:: MATERIAL FOR THIS EXERCISE

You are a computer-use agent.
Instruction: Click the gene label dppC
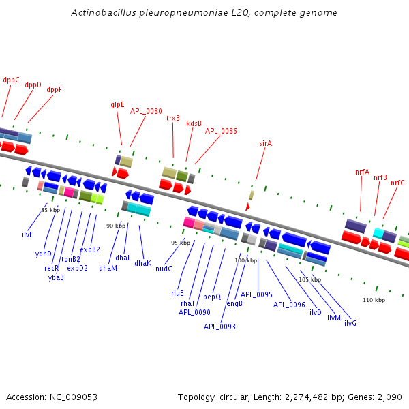11,80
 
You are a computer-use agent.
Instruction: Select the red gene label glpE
117,105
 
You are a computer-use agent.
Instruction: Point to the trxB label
173,118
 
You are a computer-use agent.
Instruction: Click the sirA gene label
266,143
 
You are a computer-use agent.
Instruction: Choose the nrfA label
362,172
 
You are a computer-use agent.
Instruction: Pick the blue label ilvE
27,234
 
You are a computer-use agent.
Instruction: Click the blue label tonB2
70,259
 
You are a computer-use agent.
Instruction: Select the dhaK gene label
142,263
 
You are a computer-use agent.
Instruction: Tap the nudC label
164,269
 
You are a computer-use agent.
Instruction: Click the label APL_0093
219,327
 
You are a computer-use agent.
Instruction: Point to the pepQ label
212,297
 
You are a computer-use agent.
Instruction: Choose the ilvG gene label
350,322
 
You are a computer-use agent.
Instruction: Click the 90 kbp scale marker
115,226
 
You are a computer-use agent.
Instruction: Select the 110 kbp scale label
374,300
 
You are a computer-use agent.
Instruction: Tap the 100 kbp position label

::::

TASK ITEM: Copy out only the lines from the one containing "Instruction: Click the label APL_0093" down to the last line of the material, keeping both ends.

ANSWER SPACE:
Instruction: Click the label APL_0093
219,327
 
You are a computer-use agent.
Instruction: Point to the pepQ label
212,297
 
You are a computer-use agent.
Instruction: Choose the ilvG gene label
350,322
 
You are a computer-use agent.
Instruction: Click the 90 kbp scale marker
115,226
 
You are a computer-use agent.
Instruction: Select the 110 kbp scale label
374,300
 
You are a computer-use agent.
Instruction: Tap the 100 kbp position label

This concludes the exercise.